KANSAS CITY, Mo. -- The sales manager of a now-defunct Florida company has been sentenced to 15 years in federal prison for falsifying test records for metal that was to be made into nuclear missile components.
Russell B. Cohen, 48, of Lighthouse Point, Fla., apologized to Chief U.S. District Judge Fernando Gaitan before hearing his sentence Friday in Kansas City.
"I am truly sorry," Cohen said. "I've never been involved with anything like this in my life."
Cohen admitted in November that he was part of a scheme to forge test documents on 48 metal bars sold to Honeywell Federal Manufacturing & Technologies in Kansas City.

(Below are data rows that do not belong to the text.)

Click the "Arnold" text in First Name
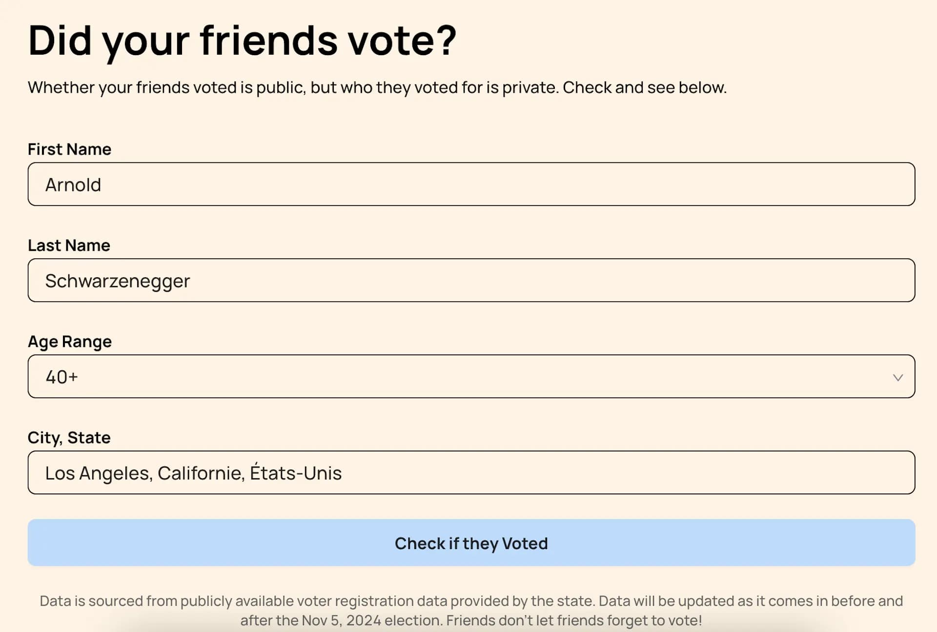Screen dimensions: 937x632 73,185
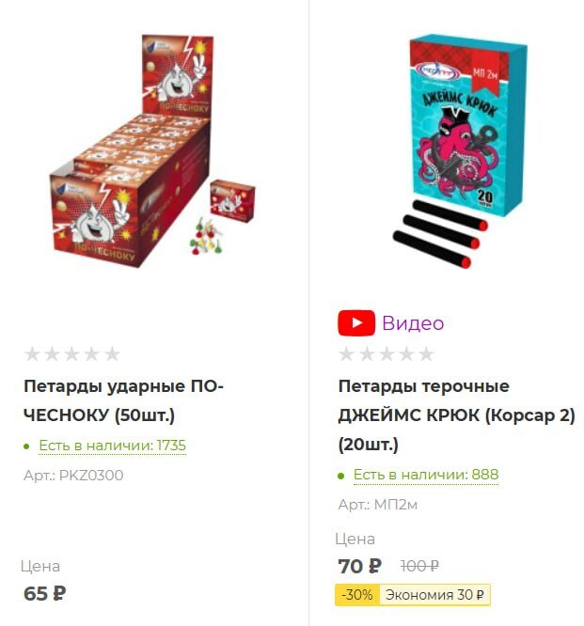Click the 65 ₽ price of ПО-ЧЕСНОКУ

tap(45, 593)
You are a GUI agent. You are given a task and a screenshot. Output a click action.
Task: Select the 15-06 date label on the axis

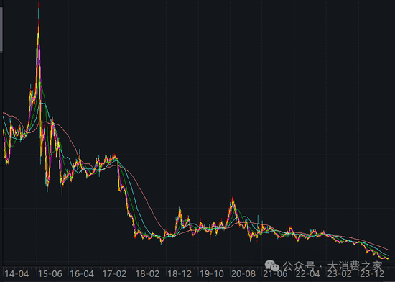[50, 274]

Cohen's former employer, M&M International Aerospace Metals, had been required to perform quality testing.
The co-owners of the company, Timothy and Tina Muldoon, pleaded guilty to fraud charges in Florida. They received sentences of 27 and 24 months, respectively.
M&M International Aerospace Metals won a contract in 2003 to supply the metal bars to Honeywell, which manages a plant in Kansas City for the U.S. Department of Energy. It makes non-nuclear components for nuclear weapons.
The components were to be used for a part that prevents inadvertent nuclear detonations in the Peacekeeper Nuclear Missile.
Honeywell employees became suspicious when they noticed that test documents for the 48 metal bars appeared to be identical.
Agents from the Department of Energy and the Department of Defense raided the company's headquarters in February 2004.
Prosecutors said the forged documentation cost the government $56,386, including labor by Honeywell, retesting, and the cost of unusable material.